Every healthcare supply chain organization we know of has monthly, quarterly, and annual savings reports that they prepare for their senior healthcare management. Most are prepared on spreadsheets that limit the accuracy, comprehension, and integrity of these reports. Consequently, here are three big pitfalls we see that you need to avoid if you want your savings reports to reflect your real short and long-term savings accurately:
1. Assuming Nothing Changed During Term of Agreement: One fact of life is that things change (volumes, policies, procedures, etc.) and people change (who provides the services) in a healthcare organization during any given year. Therefore, any savings projection you had at the beginning of a new contract or change in practice is irrelevant unless changes within the commodity group you are tracking are factored in. Let’s say a new policy change requires a higher level of gloving for surgical cases. This will increase your surgical glove utilization cost by 170% and increase your per case cost too. How would you know this happened without validation of this change?

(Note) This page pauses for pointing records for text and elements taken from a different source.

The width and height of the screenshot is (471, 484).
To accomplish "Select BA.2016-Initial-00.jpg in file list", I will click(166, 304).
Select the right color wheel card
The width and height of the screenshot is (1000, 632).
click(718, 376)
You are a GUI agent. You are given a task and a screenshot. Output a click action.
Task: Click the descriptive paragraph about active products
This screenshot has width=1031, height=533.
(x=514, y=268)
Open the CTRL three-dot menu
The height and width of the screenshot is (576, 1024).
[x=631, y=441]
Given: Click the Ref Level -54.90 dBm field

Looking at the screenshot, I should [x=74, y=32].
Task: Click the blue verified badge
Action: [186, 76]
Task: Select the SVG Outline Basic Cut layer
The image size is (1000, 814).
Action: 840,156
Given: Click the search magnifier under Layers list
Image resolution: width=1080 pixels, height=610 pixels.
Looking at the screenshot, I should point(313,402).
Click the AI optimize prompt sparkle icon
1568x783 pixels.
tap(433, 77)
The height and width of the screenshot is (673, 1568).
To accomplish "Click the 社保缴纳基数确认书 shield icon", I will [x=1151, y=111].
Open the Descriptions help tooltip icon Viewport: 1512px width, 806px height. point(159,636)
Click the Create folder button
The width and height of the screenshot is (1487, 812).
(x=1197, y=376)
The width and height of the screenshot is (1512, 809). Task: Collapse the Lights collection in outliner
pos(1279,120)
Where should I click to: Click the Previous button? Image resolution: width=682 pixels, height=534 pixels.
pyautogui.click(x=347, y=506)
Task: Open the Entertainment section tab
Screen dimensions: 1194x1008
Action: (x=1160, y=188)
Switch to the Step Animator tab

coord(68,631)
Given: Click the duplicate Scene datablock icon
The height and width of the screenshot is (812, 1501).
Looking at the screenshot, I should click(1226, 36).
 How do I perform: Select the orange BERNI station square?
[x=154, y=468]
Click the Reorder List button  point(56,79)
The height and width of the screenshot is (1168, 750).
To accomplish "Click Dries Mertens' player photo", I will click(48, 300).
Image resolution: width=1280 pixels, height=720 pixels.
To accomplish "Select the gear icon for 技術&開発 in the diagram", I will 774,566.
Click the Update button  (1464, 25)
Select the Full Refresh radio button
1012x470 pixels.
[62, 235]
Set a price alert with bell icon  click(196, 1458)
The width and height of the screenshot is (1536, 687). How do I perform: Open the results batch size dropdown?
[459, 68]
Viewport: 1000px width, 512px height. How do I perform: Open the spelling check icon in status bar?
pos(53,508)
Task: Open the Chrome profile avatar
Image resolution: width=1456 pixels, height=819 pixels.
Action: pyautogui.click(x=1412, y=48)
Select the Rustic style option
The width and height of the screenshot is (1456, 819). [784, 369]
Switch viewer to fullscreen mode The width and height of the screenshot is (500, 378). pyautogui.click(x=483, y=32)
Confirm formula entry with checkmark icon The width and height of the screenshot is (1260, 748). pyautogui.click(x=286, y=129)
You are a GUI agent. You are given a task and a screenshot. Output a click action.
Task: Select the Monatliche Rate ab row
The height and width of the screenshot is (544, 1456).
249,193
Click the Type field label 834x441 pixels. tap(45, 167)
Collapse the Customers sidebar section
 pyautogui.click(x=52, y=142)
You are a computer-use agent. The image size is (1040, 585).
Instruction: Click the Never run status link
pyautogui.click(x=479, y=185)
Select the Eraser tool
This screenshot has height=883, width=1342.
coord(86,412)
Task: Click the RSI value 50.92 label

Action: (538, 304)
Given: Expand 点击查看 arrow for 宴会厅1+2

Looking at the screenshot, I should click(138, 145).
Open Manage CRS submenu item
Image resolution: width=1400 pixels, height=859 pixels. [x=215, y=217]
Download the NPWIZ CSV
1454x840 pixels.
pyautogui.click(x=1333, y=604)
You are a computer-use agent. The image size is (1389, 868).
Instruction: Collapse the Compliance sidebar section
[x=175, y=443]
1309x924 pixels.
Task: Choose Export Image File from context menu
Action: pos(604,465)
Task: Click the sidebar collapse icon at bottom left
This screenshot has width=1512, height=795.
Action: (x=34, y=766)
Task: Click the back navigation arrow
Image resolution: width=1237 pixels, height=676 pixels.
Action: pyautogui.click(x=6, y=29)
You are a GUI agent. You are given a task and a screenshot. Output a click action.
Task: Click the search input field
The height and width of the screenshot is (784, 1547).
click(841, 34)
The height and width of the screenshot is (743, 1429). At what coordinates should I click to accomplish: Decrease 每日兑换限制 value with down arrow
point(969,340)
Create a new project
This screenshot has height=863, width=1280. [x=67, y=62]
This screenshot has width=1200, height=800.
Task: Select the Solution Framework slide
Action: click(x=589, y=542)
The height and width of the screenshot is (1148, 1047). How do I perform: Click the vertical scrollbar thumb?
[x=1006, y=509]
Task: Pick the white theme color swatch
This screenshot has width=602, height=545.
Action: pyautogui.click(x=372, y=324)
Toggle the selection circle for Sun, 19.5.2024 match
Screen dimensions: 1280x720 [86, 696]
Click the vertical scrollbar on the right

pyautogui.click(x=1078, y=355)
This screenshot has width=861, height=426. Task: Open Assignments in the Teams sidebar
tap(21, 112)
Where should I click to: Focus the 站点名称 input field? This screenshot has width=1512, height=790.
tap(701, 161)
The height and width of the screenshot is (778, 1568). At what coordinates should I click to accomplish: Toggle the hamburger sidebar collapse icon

2. Not Verifying Savings Projections on a Quarterly Basis: Savings projections aren’t a one-time event. They need to be verified, at least on a quarterly basis, to ensure that none of the variables we just talked about changed. For instance, one of our clients thought that a price increase in their prefilled syringes would cost them 9% annually, when it ended up saving them 2.6% over the term of their agreement. Isn’t this the information you need to manage your contracts more effectively?
3. Believing that Initial Savings Projections are Fixed: As you can see, no savings projection is fixed due to variables that are out of your control over the term of your agreements or changes in practices. Like a savings projection of 47.6% on reprocessed blood pressure cuffs, when the initial projection was only 25%. Wouldn’t you like to take credit for these extra savings?
Accurate supply chain savings reports are mission critical for any healthcare organization today, since your CFO depends on them for their budget projections. If your savings projections are off target even by a few percent, this can change your CFO budget assumptions noticeably. I don’t think you want to answer to your CFO for these budget corrections. So, get your savings projections right the first time by verifying them quarterly and then reporting any changes in your savings projections at that time.